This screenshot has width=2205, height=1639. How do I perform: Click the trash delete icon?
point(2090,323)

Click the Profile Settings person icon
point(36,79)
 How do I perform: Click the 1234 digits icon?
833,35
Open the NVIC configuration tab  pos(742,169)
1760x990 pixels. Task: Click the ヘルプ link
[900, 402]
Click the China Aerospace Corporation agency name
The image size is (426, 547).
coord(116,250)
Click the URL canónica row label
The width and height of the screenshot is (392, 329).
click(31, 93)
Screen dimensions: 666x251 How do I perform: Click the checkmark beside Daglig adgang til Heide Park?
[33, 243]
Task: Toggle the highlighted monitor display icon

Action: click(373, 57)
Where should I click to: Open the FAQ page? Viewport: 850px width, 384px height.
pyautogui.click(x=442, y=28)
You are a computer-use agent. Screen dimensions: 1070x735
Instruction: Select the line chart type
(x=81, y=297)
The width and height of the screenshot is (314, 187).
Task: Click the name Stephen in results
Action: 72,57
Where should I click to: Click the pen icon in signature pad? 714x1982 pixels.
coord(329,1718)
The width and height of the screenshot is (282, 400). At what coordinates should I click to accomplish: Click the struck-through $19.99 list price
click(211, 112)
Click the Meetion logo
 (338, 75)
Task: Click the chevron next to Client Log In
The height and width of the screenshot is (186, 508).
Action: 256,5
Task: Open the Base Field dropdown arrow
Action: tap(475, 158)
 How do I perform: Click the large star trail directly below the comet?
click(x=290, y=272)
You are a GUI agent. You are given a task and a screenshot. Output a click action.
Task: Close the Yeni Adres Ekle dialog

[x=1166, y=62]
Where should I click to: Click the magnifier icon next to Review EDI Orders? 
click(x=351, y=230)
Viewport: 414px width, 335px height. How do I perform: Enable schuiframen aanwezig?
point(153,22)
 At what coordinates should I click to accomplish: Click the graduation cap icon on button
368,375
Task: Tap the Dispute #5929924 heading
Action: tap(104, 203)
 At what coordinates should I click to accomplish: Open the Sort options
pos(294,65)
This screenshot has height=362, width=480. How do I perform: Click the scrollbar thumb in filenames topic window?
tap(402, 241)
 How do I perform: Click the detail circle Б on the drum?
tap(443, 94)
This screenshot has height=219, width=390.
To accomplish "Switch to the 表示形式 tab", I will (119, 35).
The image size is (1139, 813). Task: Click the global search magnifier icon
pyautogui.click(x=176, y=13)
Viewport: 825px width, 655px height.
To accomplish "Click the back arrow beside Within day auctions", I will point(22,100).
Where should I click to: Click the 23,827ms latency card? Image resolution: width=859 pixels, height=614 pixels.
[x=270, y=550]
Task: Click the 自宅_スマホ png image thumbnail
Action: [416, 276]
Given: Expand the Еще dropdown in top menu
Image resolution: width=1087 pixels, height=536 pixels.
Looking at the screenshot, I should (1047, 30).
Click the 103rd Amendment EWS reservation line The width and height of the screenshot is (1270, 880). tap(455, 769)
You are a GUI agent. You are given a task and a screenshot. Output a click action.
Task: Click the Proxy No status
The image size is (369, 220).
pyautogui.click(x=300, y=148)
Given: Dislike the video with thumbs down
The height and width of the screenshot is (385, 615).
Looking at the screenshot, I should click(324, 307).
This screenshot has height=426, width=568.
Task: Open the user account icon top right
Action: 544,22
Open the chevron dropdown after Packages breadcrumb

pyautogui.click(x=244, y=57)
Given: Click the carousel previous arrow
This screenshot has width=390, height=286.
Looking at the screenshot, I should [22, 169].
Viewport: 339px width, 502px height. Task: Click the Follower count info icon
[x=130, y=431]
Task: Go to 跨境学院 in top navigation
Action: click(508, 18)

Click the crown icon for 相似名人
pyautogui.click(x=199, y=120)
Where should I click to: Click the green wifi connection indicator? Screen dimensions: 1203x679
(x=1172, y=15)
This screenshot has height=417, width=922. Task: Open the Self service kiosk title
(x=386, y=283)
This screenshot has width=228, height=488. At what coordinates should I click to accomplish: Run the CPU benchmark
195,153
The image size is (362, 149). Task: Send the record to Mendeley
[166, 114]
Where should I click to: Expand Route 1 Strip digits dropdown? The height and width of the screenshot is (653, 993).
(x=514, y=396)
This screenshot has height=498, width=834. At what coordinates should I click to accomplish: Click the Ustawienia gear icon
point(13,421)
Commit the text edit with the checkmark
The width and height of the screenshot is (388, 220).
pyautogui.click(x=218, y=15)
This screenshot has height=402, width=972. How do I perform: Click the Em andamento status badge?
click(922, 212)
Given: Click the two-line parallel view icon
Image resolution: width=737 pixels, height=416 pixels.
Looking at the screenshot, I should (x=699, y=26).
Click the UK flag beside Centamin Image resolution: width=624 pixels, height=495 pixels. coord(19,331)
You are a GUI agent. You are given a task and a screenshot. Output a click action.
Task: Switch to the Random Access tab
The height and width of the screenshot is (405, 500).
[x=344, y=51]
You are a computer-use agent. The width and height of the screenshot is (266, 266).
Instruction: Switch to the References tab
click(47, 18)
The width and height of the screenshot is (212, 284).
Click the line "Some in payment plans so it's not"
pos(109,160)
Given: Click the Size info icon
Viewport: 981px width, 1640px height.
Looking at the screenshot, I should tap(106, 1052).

● **Problem statement**: Please echo every one of the items above exactly, line for line, with nothing changed.

● **Expected answer**:
This screenshot has width=2205, height=1639. How do I perform: Click the trash delete icon?
point(2090,323)

Click the Profile Settings person icon
point(36,79)
 How do I perform: Click the 1234 digits icon?
833,35
Open the NVIC configuration tab  pos(742,169)
1760x990 pixels. Task: Click the ヘルプ link
[900, 402]
Click the China Aerospace Corporation agency name
The image size is (426, 547).
coord(116,250)
Click the URL canónica row label
The width and height of the screenshot is (392, 329).
click(31, 93)
Screen dimensions: 666x251 How do I perform: Click the checkmark beside Daglig adgang til Heide Park?
[33, 243]
Task: Toggle the highlighted monitor display icon

Action: click(373, 57)
Where should I click to: Open the FAQ page? Viewport: 850px width, 384px height.
pyautogui.click(x=442, y=28)
You are a computer-use agent. Screen dimensions: 1070x735
Instruction: Select the line chart type
(x=81, y=297)
The width and height of the screenshot is (314, 187).
Task: Click the name Stephen in results
Action: 72,57
Where should I click to: Click the pen icon in signature pad? 714x1982 pixels.
coord(329,1718)
The width and height of the screenshot is (282, 400). At what coordinates should I click to accomplish: Click the struck-through $19.99 list price
click(211, 112)
Click the Meetion logo
 (338, 75)
Task: Click the chevron next to Client Log In
The height and width of the screenshot is (186, 508).
Action: 256,5
Task: Open the Base Field dropdown arrow
Action: tap(475, 158)
 How do I perform: Click the large star trail directly below the comet?
click(x=290, y=272)
You are a GUI agent. You are given a task and a screenshot. Output a click action.
Task: Close the Yeni Adres Ekle dialog

[x=1166, y=62]
Where should I click to: Click the magnifier icon next to Review EDI Orders? 
click(x=351, y=230)
Viewport: 414px width, 335px height. How do I perform: Enable schuiframen aanwezig?
point(153,22)
 At what coordinates should I click to accomplish: Click the graduation cap icon on button
368,375
Task: Tap the Dispute #5929924 heading
Action: tap(104, 203)
 At what coordinates should I click to accomplish: Open the Sort options
pos(294,65)
This screenshot has height=362, width=480. How do I perform: Click the scrollbar thumb in filenames topic window?
tap(402, 241)
 How do I perform: Click the detail circle Б on the drum?
tap(443, 94)
This screenshot has height=219, width=390.
To accomplish "Switch to the 表示形式 tab", I will (119, 35).
The image size is (1139, 813). Task: Click the global search magnifier icon
pyautogui.click(x=176, y=13)
Viewport: 825px width, 655px height.
To accomplish "Click the back arrow beside Within day auctions", I will point(22,100).
Where should I click to: Click the 23,827ms latency card? Image resolution: width=859 pixels, height=614 pixels.
[x=270, y=550]
Task: Click the 自宅_スマホ png image thumbnail
Action: [416, 276]
Given: Expand the Еще dropdown in top menu
Image resolution: width=1087 pixels, height=536 pixels.
Looking at the screenshot, I should (1047, 30).
Click the 103rd Amendment EWS reservation line The width and height of the screenshot is (1270, 880). tap(455, 769)
You are a GUI agent. You are given a task and a screenshot. Output a click action.
Task: Click the Proxy No status
The image size is (369, 220).
pyautogui.click(x=300, y=148)
Given: Dislike the video with thumbs down
The height and width of the screenshot is (385, 615).
Looking at the screenshot, I should click(324, 307).
This screenshot has height=426, width=568.
Task: Open the user account icon top right
Action: 544,22
Open the chevron dropdown after Packages breadcrumb

pyautogui.click(x=244, y=57)
Given: Click the carousel previous arrow
This screenshot has width=390, height=286.
Looking at the screenshot, I should [22, 169].
Viewport: 339px width, 502px height. Task: Click the Follower count info icon
[x=130, y=431]
Task: Go to 跨境学院 in top navigation
Action: click(508, 18)

Click the crown icon for 相似名人
pyautogui.click(x=199, y=120)
Where should I click to: Click the green wifi connection indicator? Screen dimensions: 1203x679
(x=1172, y=15)
This screenshot has height=417, width=922. Task: Open the Self service kiosk title
(x=386, y=283)
This screenshot has width=228, height=488. At what coordinates should I click to accomplish: Run the CPU benchmark
195,153
The image size is (362, 149). Task: Send the record to Mendeley
[166, 114]
Where should I click to: Expand Route 1 Strip digits dropdown? The height and width of the screenshot is (653, 993).
(x=514, y=396)
This screenshot has height=498, width=834. At what coordinates should I click to accomplish: Click the Ustawienia gear icon
point(13,421)
Commit the text edit with the checkmark
The width and height of the screenshot is (388, 220).
pyautogui.click(x=218, y=15)
This screenshot has height=402, width=972. How do I perform: Click the Em andamento status badge?
click(922, 212)
Given: Click the two-line parallel view icon
Image resolution: width=737 pixels, height=416 pixels.
Looking at the screenshot, I should (x=699, y=26).
Click the UK flag beside Centamin Image resolution: width=624 pixels, height=495 pixels. coord(19,331)
You are a GUI agent. You are given a task and a screenshot. Output a click action.
Task: Switch to the Random Access tab
The height and width of the screenshot is (405, 500).
[x=344, y=51]
You are a computer-use agent. The width and height of the screenshot is (266, 266).
Instruction: Switch to the References tab
click(47, 18)
The width and height of the screenshot is (212, 284).
Click the line "Some in payment plans so it's not"
pos(109,160)
Given: Click the Size info icon
Viewport: 981px width, 1640px height.
Looking at the screenshot, I should tap(106, 1052).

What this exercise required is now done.